China's central bank announced measures to tighten property loans yesterday, in a further sign of concern about a property bubble.
The People's Bank of China (PBOC ) also reduced the interest rate on banks' excess reserves a move analysts say is aimed at alleviating liquidity difficulties among businesses.
Starting today, commercial banks are barred from lowering interest rates on consumer housing loans to below 0.9 per cent of the PBOC's benchmark rates.
That brings the upper limit of interest rates on loans longer than five years up by 20 basis points to 5.51 per cent, the central bank said.
It also allows commercial banks to raise down payments from 20 per cent to 30 per cent in cities where the lenders believe property prices have been rising "too fast."
"That means it has become the decision-makers' unuttered view that there has been property bubbles in some cities," said Wang Songqi, deputy director of the Finance Research Institute under the Chinese Academy of Social Sciences.
"Although the measures are only a moderate tightening, they sent a signal to the market," he added.
China's property prices rose rapidly during the past year or so, and have long prompted worries among some analysts and government officials about a property bubble although many hold the growing trend of urbanization is delivering substantial support to the industry.

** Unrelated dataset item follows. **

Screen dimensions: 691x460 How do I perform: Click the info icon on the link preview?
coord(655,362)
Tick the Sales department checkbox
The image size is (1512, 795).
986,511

Real estate investment slowed down last year, but the continued uptrend in prices "need close attention," the central bank said in its 2004 fourth quarter monetary policy report, released last month.
Nine cities reported property price increases heftier than 9 per cent last year, including Shanghai and Nanjing of East China's Jiangsu Province.

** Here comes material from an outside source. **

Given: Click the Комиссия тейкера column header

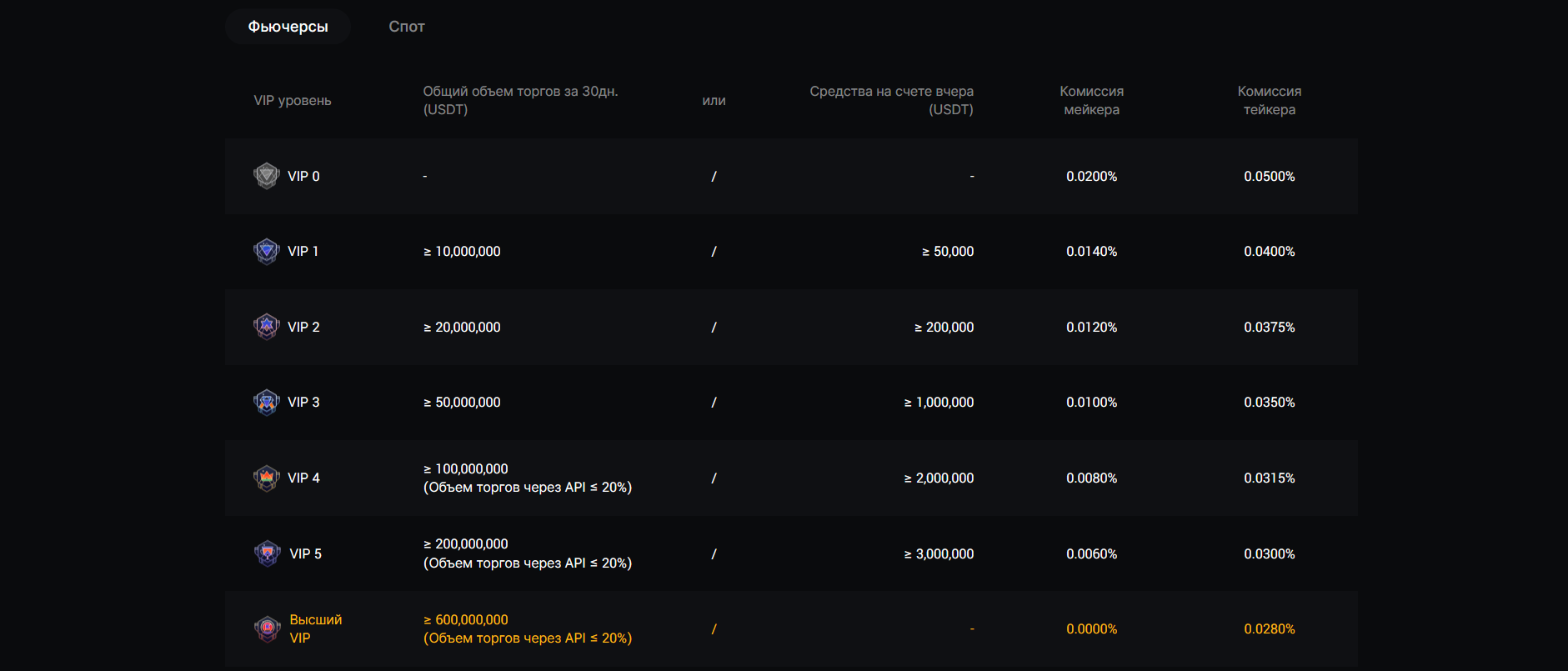Looking at the screenshot, I should (x=1269, y=100).
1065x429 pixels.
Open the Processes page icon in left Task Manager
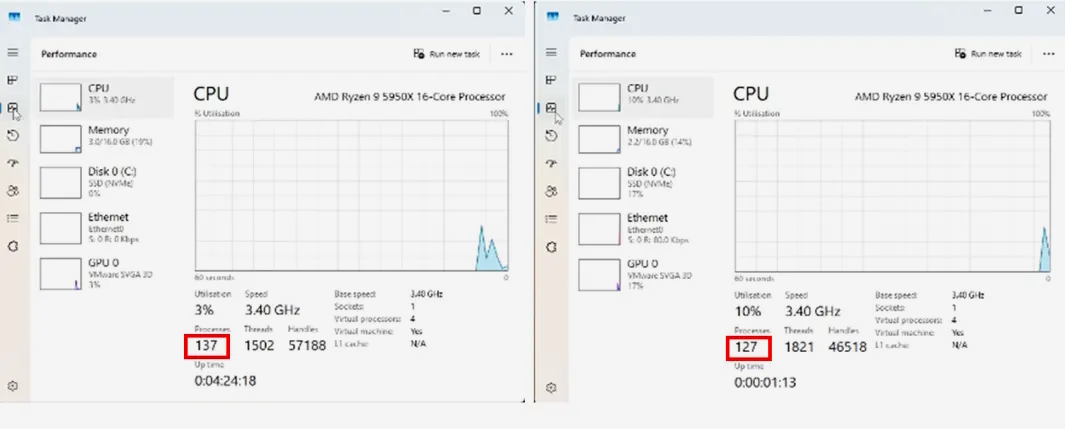pyautogui.click(x=13, y=80)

The PBOC also announced yesterday its decision to reduce the annual interest rate on excess bank reserves, which banks keep besides required reserves basically to meet payment needs, to 0.99 per cent from 1.62 per cent previously.

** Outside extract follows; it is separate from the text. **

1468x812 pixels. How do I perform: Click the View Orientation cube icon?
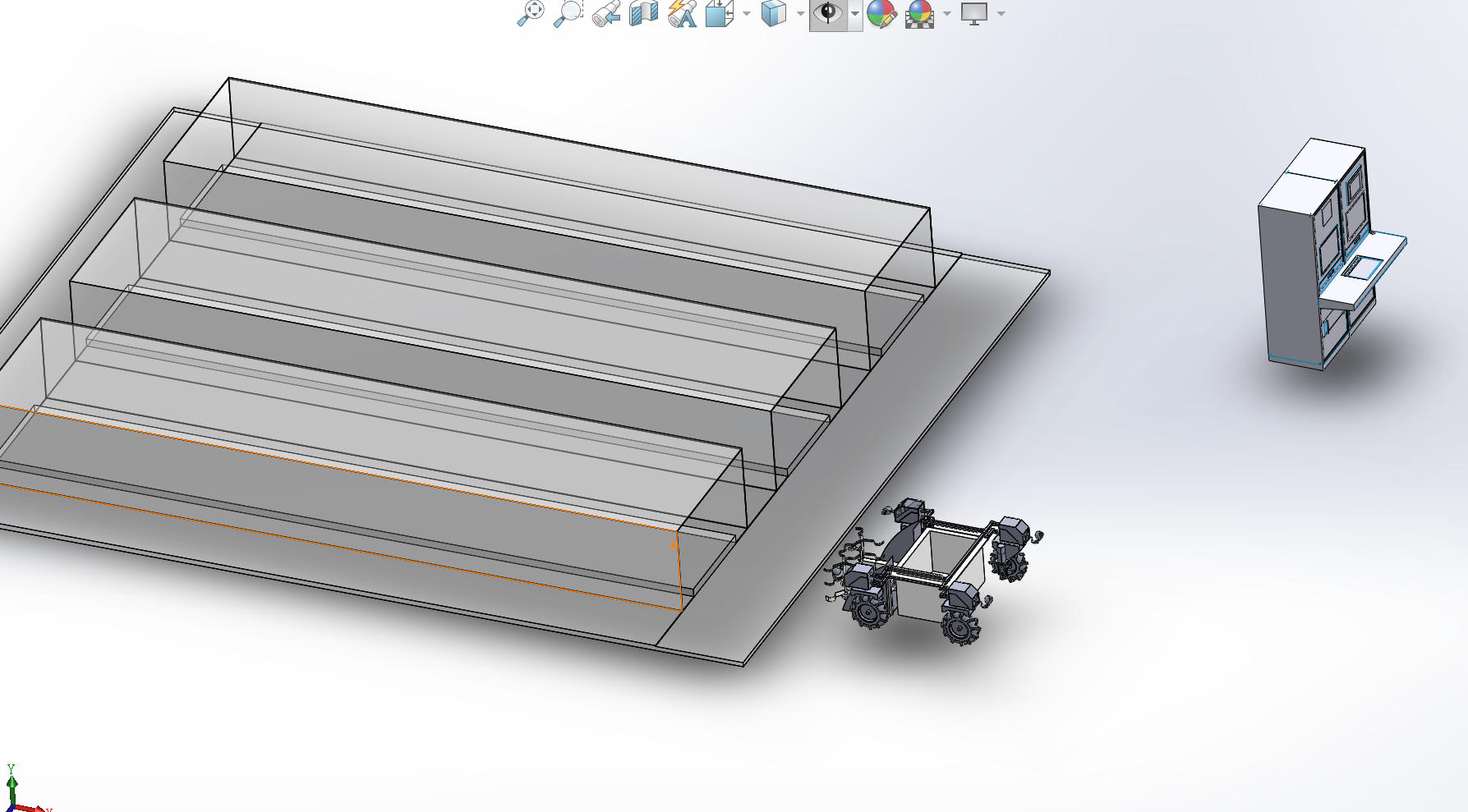pos(720,14)
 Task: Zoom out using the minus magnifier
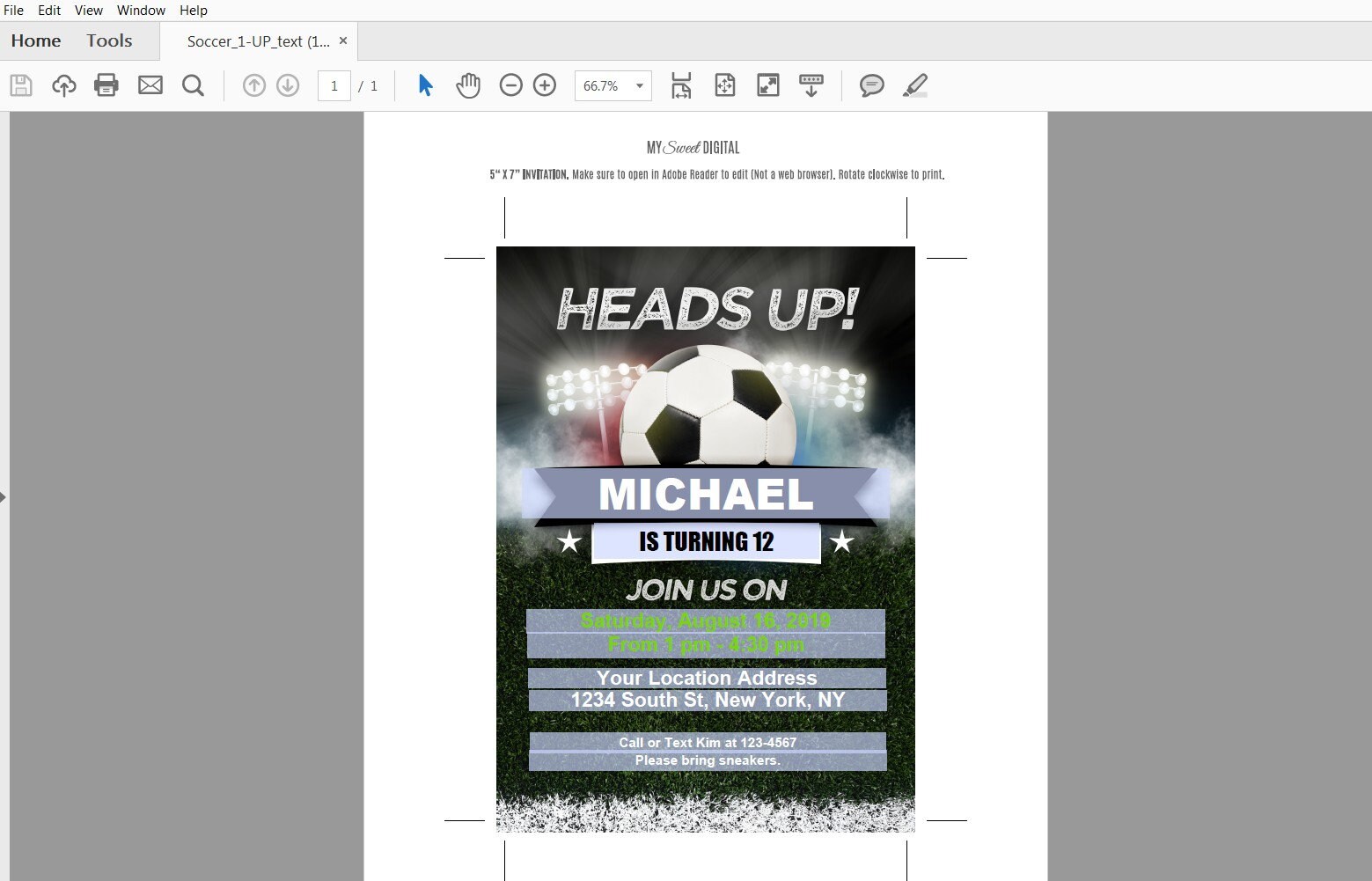[511, 85]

The rate cut "will help commercial banks further improve their efficiency in fund use and liquidity management, and will promote the liberalization of the interest rate regime," the PBOC said in a statement.
Wang said the move is aimed more at pushing the banks to lend more to businesses, many of which - particularly the smaller ones -, are feeling liquidity difficulties partly as a result of the ongoing macro management.
China took a slew of measures as early as the second half of 2003 to curb the rapid growth in bank loans and fixed investment, which gave rise to worries about overheating.
"Liquidity is already on the tight side (among businesses)," Wang said.
The central bank has scaled down its money supply growth target for this year to 15 per cent from last year's 17 per cent.
The growth of broad money supply slid to 13.9 per cent at the end of February from 14.1 per cent one month earlier, which some economists worry is a bit too slow to support this year's 8 per cent economic growth target.